▸ **Task details**
Please reproduce all of the data below word for word, leaving the pictures out.

▸ **The input**
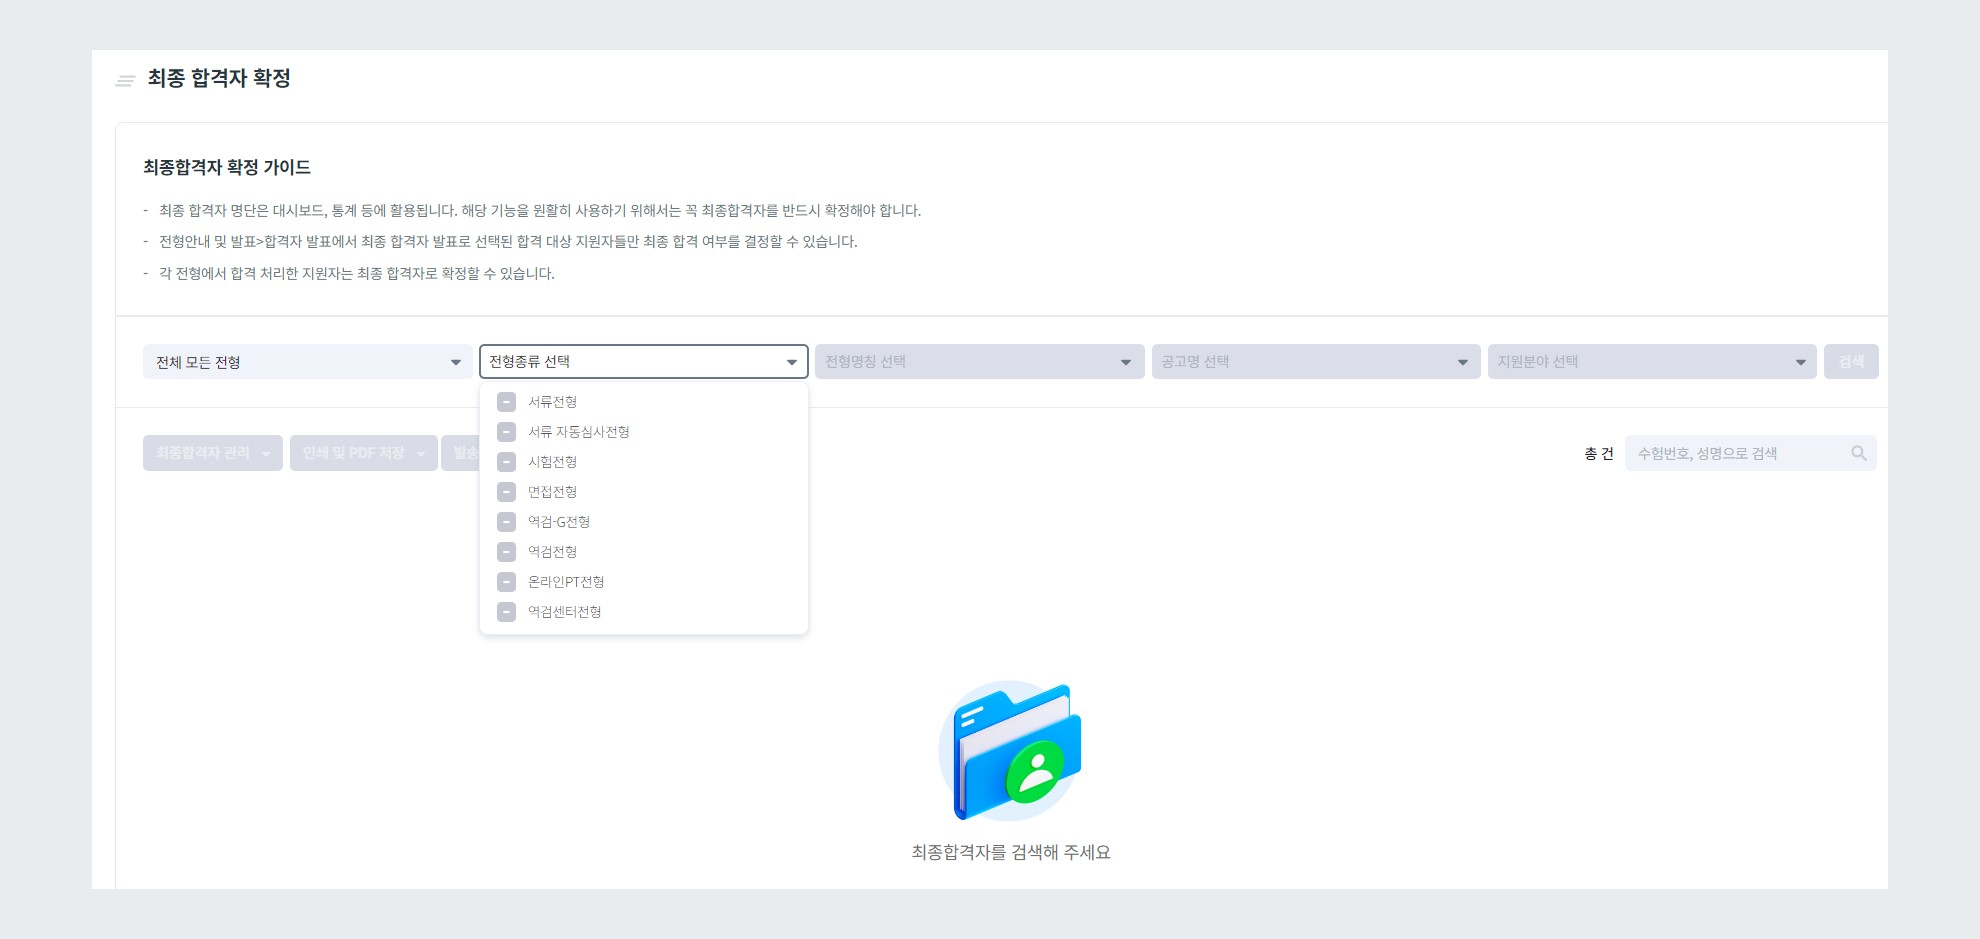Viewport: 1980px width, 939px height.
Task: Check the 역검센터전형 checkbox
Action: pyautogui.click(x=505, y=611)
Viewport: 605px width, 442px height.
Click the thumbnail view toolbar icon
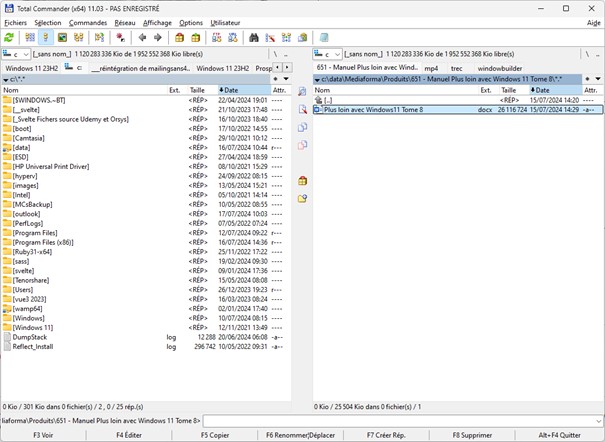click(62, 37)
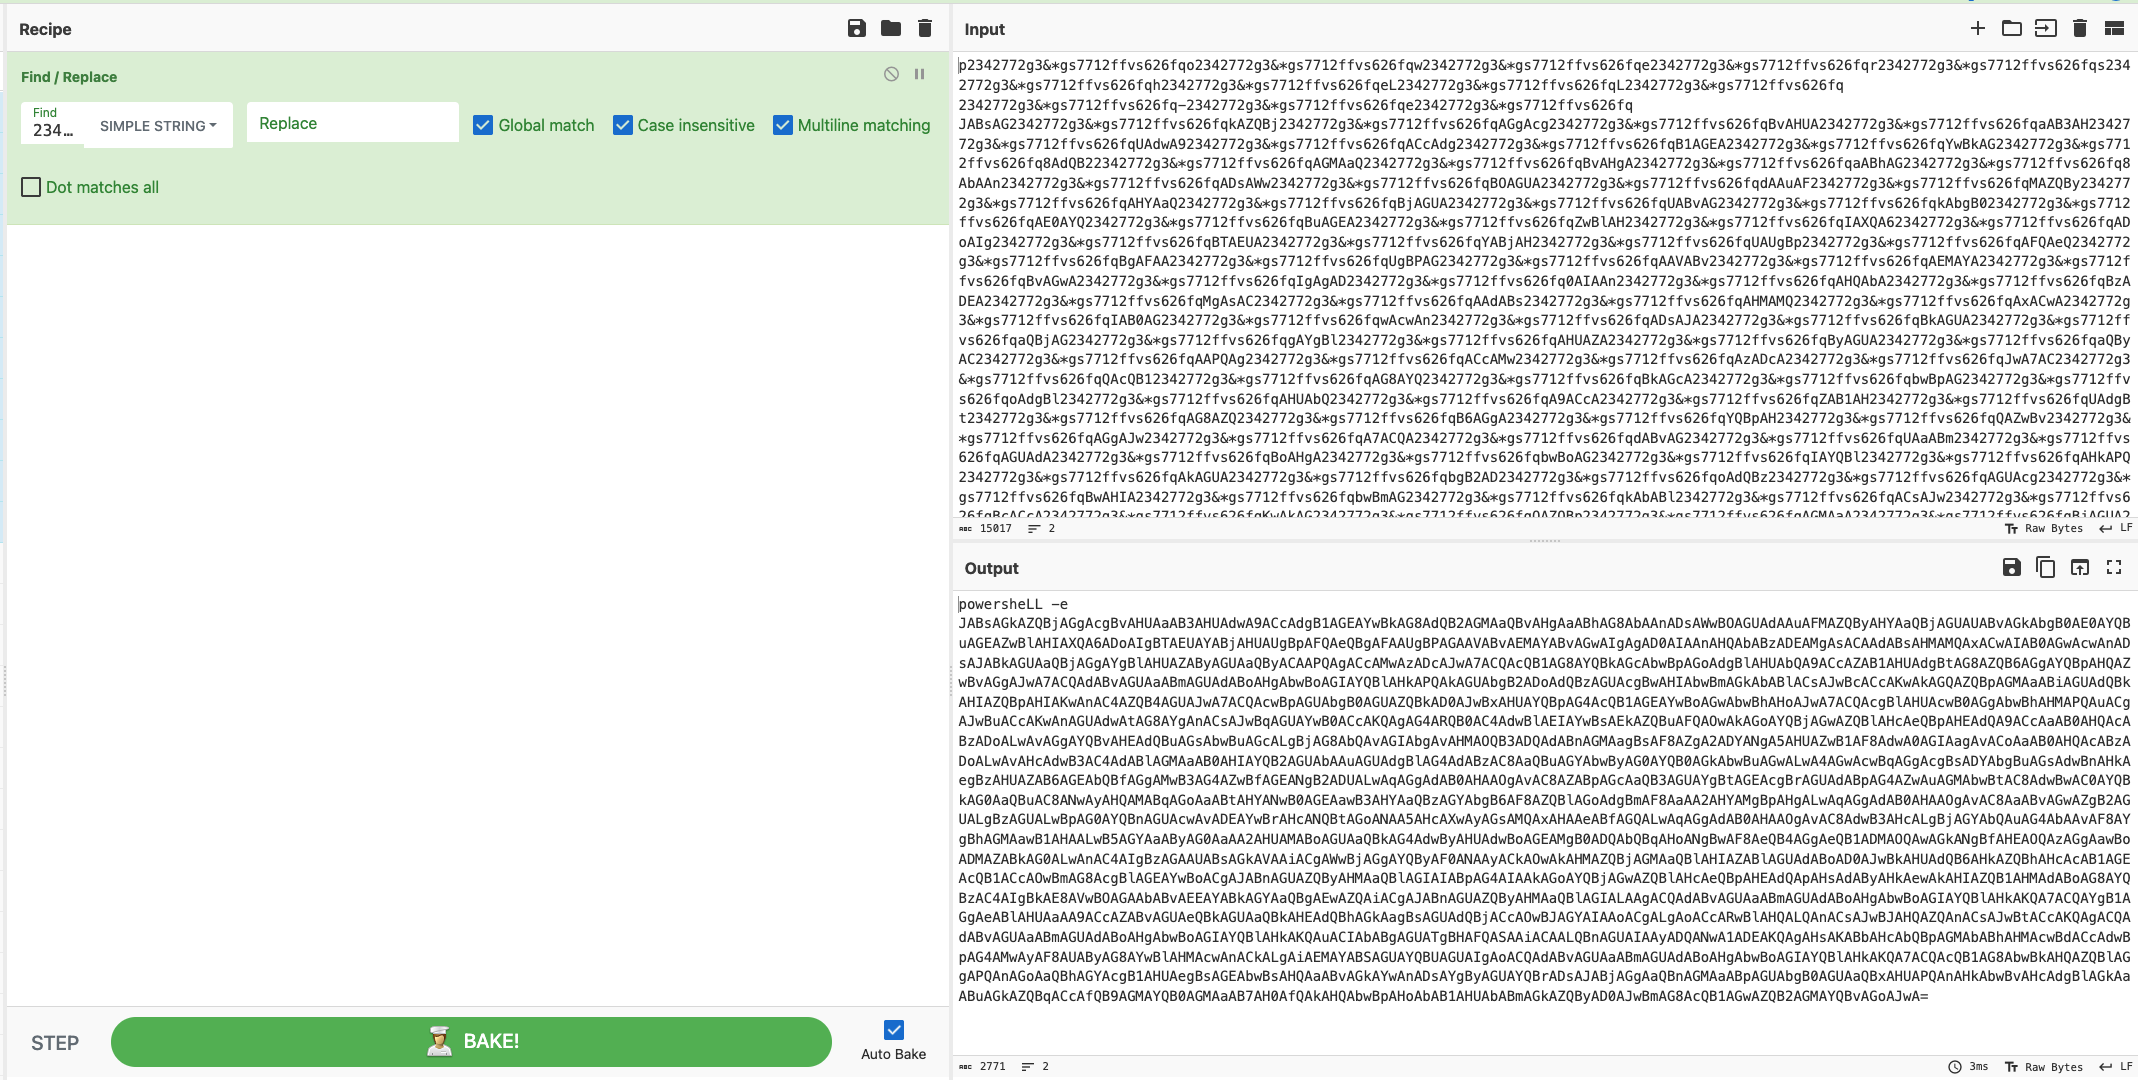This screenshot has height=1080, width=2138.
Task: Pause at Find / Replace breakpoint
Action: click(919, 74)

▸ **Response to the task**
Viewport: 1980px width, 939px height.
Task: Check the 역검센터전형 checkbox
Action: pyautogui.click(x=505, y=611)
Viewport: 605px width, 442px height.
Click the thumbnail view toolbar icon
click(62, 37)
This screenshot has height=1080, width=2138.
Task: Pause at Find / Replace breakpoint
Action: click(919, 74)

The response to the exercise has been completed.